A humanized anti-CD26 monoclonal antibody inhibits cell growth of malignant mesothelioma via retarded G2/M cell cycle transition

Mutsumi Hayashi, Hiroko Madokoro, Koji Yamada, Hiroko Nishida, Chikao Morimoto, Michiie Sakamoto, Taketo Yamada

Malignant Mesothelioma (MM) is a highly aggressive tumor with poor prognosis. Multimodal treatments and novel molecular targeted therapies against MM are in high demand in order treat this disease effectively. We have developed a humanized monoclonal antibody YS110 against CD26 expressed in 85 % of MM cases. CD26 is thought to be involved in tumor growth and invasion by interacting with collagen and fibronectin, or affecting signal transduction processes. We evaluated the direct anti-tumor effect of YS110 against MM cell lines, NCI-H2452 and JMN, and investigated its effects on cell cycle and on the cell cycle regulator molecules.
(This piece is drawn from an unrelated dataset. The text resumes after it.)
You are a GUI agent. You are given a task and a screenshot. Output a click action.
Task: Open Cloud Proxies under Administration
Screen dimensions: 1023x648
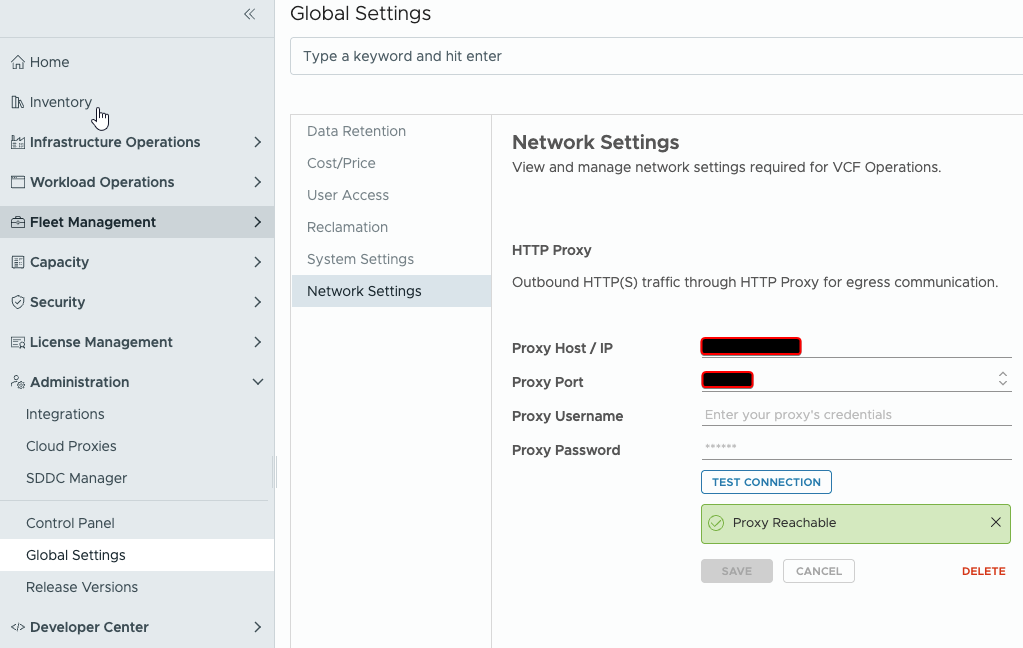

In addition, we investigated synergistic effects of YS110 and anti-tumor agent pemetrexed (PMX) against MM cell line both in vitro and in vivo. YS110 suppressed the proliferation of NCI-H2452 cells by approximately 20 % in 48 h. Based on cell cycle analysis, percentage of cells in G2/M phase increased 8.0 % on the average after YS110 treatment; in addition, cell cycle regulator p21 cip/waf1 was increased and cyclin B1 was decreased after YS110 treatment. Inhibitory phosphorylation of both cdc2 (Tyr15) and cdc25C (Ser216) were elevated. Furthermore, activating phosphorylation of p38 MAPK (Thr180/Tyr182) and ERK1/2 (Thr202/Tyr204) were augmented at 24 h after YS110 treatment. PMX rapidly induced CD26 expression on cell surface and the treatment with both YS110 and PMX inhibited in vivo tumor growth accompanied by a synergistic reduction in the MIB-1 index. This is a first report of a novel anti-proliferative mechanism of the humanized anti-CD26 monoclonal antibody YS110, which resulted in G2/M cell cycle delay through regulation of quantity and activity of various cell cycle regulating molecules.